ASSIGNMENT.
Begin at the line containing "The height and width of the screenshot is (1600, 1468)." in the data below and go on through the line containing "The image size is (781, 728).", repeating each line exactly; include both ends and no other line.

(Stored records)
══════════════════════════════
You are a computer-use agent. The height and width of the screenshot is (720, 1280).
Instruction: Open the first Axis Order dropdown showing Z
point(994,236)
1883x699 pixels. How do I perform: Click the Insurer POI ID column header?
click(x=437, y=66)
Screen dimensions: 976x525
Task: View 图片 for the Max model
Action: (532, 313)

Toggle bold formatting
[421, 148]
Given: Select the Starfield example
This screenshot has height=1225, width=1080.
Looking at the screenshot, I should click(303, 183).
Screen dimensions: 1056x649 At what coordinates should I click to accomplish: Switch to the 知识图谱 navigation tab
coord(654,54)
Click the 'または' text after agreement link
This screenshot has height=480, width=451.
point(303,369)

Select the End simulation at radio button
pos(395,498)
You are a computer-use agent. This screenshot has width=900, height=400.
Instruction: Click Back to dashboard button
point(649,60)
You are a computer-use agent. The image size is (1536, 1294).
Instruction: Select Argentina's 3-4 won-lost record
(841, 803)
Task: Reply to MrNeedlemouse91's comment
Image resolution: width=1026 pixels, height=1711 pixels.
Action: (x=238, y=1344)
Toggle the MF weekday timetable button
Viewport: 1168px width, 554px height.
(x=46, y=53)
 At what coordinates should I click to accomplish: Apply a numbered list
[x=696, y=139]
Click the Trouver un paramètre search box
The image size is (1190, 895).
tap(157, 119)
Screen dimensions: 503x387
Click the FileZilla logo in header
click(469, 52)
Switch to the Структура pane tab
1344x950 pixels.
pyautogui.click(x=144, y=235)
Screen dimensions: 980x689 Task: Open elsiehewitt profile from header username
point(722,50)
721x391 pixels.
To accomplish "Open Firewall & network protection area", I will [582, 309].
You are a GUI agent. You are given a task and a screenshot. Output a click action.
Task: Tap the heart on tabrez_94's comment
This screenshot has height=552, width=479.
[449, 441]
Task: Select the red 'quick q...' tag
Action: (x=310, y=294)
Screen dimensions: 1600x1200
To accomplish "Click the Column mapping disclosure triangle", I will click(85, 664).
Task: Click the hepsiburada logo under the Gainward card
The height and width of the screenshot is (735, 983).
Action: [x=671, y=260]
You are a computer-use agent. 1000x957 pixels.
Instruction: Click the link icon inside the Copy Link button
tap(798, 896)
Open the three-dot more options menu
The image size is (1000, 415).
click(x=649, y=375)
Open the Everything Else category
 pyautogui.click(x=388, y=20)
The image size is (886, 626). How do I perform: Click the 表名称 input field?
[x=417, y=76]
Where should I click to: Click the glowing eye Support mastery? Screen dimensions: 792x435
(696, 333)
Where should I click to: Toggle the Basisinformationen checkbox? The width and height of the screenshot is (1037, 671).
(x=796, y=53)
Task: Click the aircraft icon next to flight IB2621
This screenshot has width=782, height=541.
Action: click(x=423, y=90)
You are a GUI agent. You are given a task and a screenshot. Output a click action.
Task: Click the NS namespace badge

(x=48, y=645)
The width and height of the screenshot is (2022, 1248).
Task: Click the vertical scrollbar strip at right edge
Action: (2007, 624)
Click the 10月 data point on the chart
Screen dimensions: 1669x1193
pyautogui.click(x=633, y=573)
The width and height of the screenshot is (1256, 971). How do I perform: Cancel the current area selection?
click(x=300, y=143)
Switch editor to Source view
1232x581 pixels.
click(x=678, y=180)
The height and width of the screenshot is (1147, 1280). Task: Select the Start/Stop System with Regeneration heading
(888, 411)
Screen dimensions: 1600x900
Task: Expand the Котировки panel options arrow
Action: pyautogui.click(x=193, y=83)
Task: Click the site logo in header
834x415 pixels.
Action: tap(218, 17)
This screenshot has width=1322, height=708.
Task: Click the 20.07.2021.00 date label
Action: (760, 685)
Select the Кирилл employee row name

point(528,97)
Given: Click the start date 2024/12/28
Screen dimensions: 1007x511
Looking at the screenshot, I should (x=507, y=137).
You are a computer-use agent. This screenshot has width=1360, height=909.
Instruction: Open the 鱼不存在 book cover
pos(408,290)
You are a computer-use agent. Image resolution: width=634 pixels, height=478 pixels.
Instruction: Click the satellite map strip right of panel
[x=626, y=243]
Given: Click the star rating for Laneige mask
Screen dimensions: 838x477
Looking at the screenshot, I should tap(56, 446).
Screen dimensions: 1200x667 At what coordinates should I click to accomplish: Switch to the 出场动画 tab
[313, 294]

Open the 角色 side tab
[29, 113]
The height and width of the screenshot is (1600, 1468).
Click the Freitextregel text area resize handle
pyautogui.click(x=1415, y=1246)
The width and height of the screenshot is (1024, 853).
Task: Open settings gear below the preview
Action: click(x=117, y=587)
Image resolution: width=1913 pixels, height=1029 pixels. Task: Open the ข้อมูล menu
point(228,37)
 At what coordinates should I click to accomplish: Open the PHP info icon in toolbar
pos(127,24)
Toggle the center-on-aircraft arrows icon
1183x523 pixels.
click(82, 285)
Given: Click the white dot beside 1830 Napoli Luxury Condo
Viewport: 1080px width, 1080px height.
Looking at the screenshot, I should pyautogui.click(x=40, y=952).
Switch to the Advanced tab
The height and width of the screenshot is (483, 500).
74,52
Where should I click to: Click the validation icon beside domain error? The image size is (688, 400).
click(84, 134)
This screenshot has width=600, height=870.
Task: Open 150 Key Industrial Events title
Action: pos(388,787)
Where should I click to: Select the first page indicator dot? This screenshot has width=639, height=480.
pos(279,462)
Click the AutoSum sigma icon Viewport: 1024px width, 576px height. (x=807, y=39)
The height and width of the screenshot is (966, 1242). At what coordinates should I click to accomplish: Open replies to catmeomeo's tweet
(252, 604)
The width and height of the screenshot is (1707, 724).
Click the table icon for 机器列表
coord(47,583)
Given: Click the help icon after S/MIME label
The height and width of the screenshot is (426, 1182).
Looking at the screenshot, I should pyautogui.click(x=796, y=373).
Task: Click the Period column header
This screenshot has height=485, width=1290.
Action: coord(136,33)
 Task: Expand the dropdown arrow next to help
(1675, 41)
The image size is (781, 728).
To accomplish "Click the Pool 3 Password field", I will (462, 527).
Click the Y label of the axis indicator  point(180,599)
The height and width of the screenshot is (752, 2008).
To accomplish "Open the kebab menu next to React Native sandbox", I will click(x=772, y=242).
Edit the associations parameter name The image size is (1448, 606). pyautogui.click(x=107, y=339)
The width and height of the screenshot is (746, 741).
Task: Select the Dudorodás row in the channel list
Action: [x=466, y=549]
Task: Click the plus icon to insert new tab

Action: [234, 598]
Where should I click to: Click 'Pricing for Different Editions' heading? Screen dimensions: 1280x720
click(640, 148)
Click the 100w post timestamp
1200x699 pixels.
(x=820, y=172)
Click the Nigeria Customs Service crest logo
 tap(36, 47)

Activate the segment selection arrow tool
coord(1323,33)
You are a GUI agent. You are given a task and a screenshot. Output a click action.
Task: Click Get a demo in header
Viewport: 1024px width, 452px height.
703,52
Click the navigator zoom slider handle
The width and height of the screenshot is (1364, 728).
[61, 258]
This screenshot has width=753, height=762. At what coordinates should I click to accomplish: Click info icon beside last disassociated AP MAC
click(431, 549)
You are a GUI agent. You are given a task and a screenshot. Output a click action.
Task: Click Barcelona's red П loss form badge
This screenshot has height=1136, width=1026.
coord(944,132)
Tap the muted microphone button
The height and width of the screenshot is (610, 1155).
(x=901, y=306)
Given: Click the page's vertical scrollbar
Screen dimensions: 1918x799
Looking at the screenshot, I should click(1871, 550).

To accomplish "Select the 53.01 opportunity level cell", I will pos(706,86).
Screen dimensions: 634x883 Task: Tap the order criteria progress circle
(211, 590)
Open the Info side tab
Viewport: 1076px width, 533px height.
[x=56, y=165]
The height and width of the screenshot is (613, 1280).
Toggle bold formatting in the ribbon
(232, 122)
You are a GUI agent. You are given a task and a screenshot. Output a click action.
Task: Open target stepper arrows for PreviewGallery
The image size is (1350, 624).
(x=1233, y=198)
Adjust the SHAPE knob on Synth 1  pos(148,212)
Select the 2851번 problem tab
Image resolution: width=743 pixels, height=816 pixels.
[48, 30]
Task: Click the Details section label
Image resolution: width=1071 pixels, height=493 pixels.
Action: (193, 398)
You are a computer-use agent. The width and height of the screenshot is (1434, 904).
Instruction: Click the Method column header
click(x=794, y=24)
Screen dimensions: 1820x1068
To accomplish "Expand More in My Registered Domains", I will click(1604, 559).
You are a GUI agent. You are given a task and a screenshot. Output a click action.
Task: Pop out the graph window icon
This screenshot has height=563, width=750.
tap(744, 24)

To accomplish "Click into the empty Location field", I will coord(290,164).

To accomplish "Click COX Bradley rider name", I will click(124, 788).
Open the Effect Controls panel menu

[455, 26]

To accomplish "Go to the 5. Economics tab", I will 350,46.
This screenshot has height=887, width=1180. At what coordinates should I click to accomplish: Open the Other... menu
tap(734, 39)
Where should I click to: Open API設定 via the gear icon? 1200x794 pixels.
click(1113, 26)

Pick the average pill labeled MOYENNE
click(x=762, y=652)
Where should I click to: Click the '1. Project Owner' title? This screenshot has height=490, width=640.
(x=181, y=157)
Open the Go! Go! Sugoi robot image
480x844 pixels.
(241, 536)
══════════════════════════════
EXERCISE OUTPUT.
The height and width of the screenshot is (1600, 1468).
Click the Freitextregel text area resize handle
pyautogui.click(x=1415, y=1246)
The width and height of the screenshot is (1024, 853).
Task: Open settings gear below the preview
Action: click(x=117, y=587)
Image resolution: width=1913 pixels, height=1029 pixels. Task: Open the ข้อมูล menu
point(228,37)
 At what coordinates should I click to accomplish: Open the PHP info icon in toolbar
pos(127,24)
Toggle the center-on-aircraft arrows icon
1183x523 pixels.
click(82, 285)
Given: Click the white dot beside 1830 Napoli Luxury Condo
Viewport: 1080px width, 1080px height.
Looking at the screenshot, I should pyautogui.click(x=40, y=952).
Switch to the Advanced tab
The height and width of the screenshot is (483, 500).
74,52
Where should I click to: Click the validation icon beside domain error? The image size is (688, 400).
click(84, 134)
This screenshot has width=600, height=870.
Task: Open 150 Key Industrial Events title
Action: pos(388,787)
Where should I click to: Select the first page indicator dot? This screenshot has width=639, height=480.
pos(279,462)
Click the AutoSum sigma icon Viewport: 1024px width, 576px height. (x=807, y=39)
The height and width of the screenshot is (966, 1242). At what coordinates should I click to accomplish: Open replies to catmeomeo's tweet
(252, 604)
The width and height of the screenshot is (1707, 724).
Click the table icon for 机器列表
coord(47,583)
Given: Click the help icon after S/MIME label
The height and width of the screenshot is (426, 1182).
Looking at the screenshot, I should pyautogui.click(x=796, y=373).
Task: Click the Period column header
This screenshot has height=485, width=1290.
Action: coord(136,33)
 Task: Expand the dropdown arrow next to help
(1675, 41)
The image size is (781, 728).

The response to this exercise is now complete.